I was reading an advice column to somebody who was working with a charity that helped impoverished children, but the charity would make the “showcase kids” eat pizza in the back room after speaking at their charity banquets. The guy said that he felt like they were using the kids for fundraising without really empowering them, and wondered what the advice-givers thought.
In the advice, the columnist brought out a quote that’s apparently popular in the charity/activism circles, but I hadn’t quite heard before:
“If you have come to help me, then you are wasting your time; but if you’ve come because your liberation is bound with mine, then let us work together”

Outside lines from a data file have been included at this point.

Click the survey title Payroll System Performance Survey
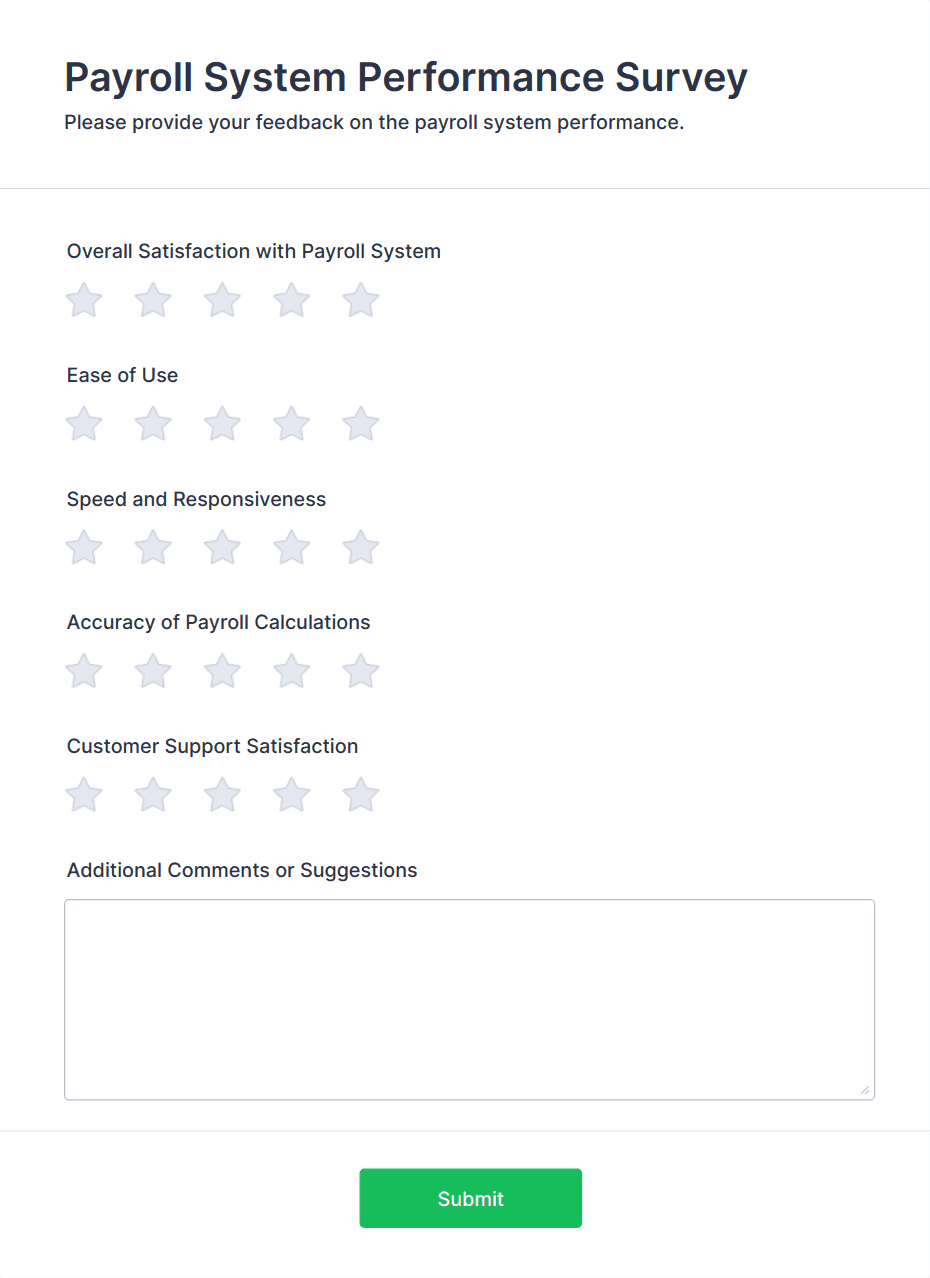Screen dimensions: 930x1278 pos(405,76)
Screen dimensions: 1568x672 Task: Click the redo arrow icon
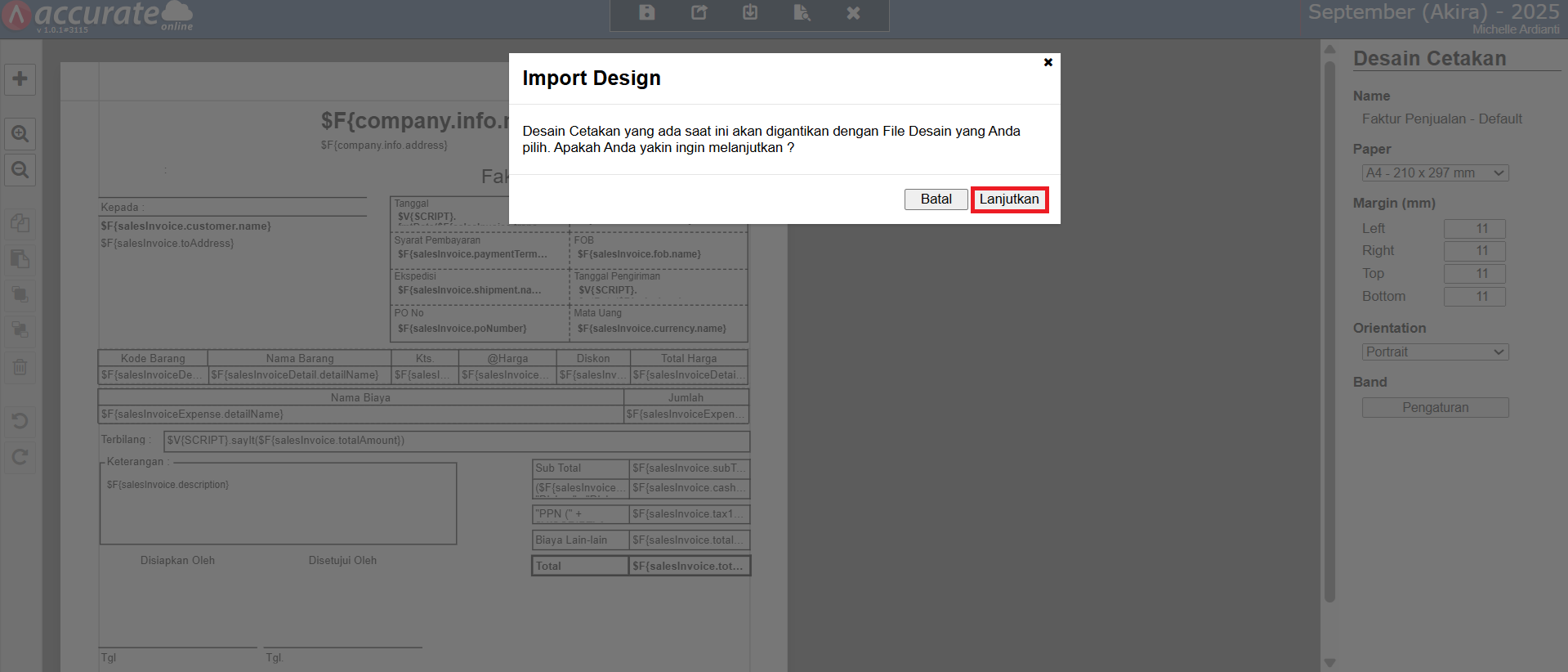pyautogui.click(x=20, y=457)
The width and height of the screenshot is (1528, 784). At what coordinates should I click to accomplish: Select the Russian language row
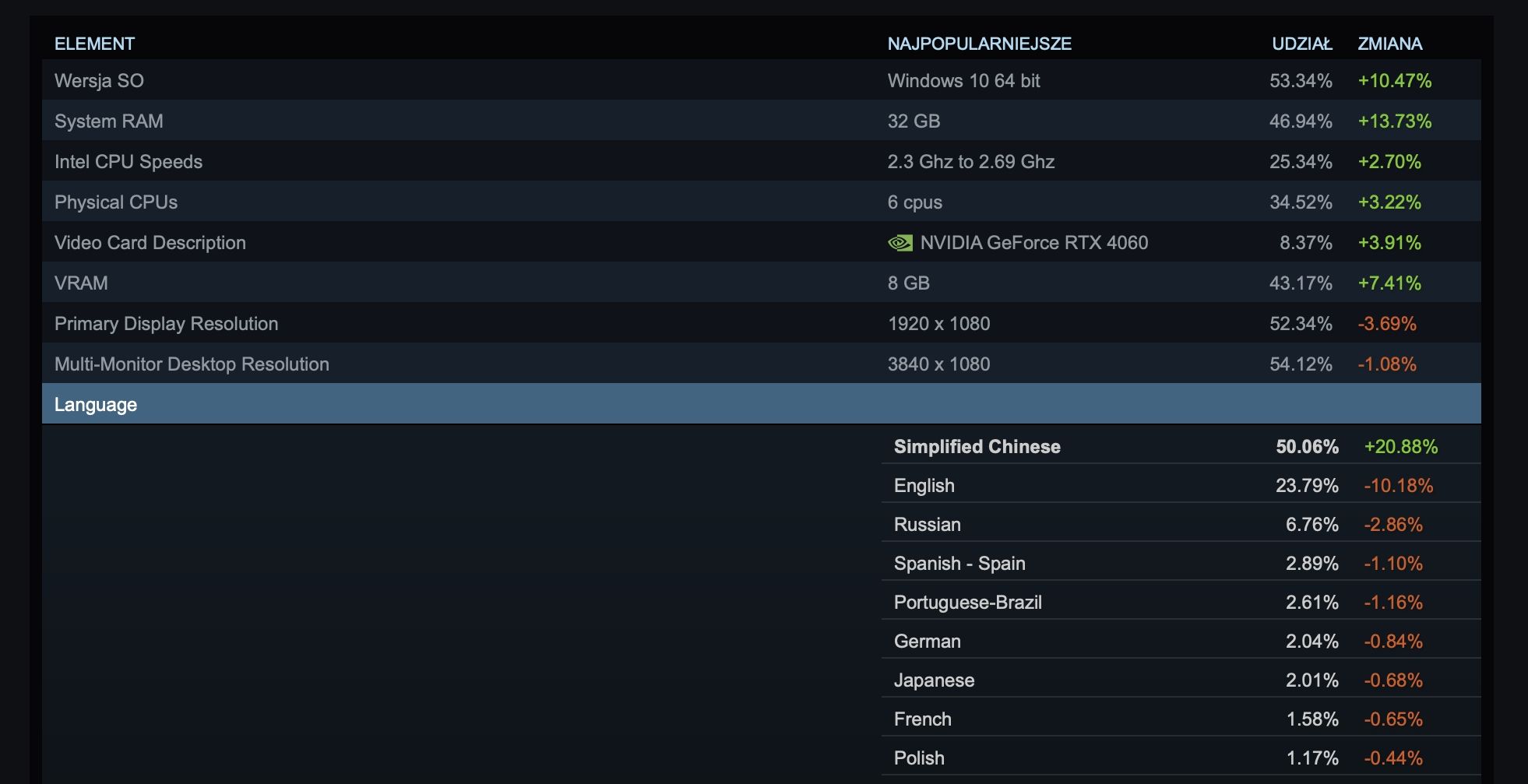(927, 525)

-Lilla Watson, Australian Aboriginal artist/activist
Isn’t that just awesome? There’s this tendency to view a helper/helpee relationship in a kind of hierarchical structure, with one having the power and responsibility, and the other having the obligation and the guilt… and sometimes vice versa. This mucks things up, and gets in the way.
I think it’s far more effective and helpful to BE in a situation with someone and offer yourself, instead of just trying to “manage” their situation from the outside. For a hundred billion reasons, it serves you better, it serves the situation better, and it treats the “helpee” with so much more power and respect. It also lifts the “rescuer” weight off your shoulders, instead empowering you to really and truly help.
I also just love the phrase “liberation” — because really, that’s what it’s all about. The rest is just stuff that happens along the way.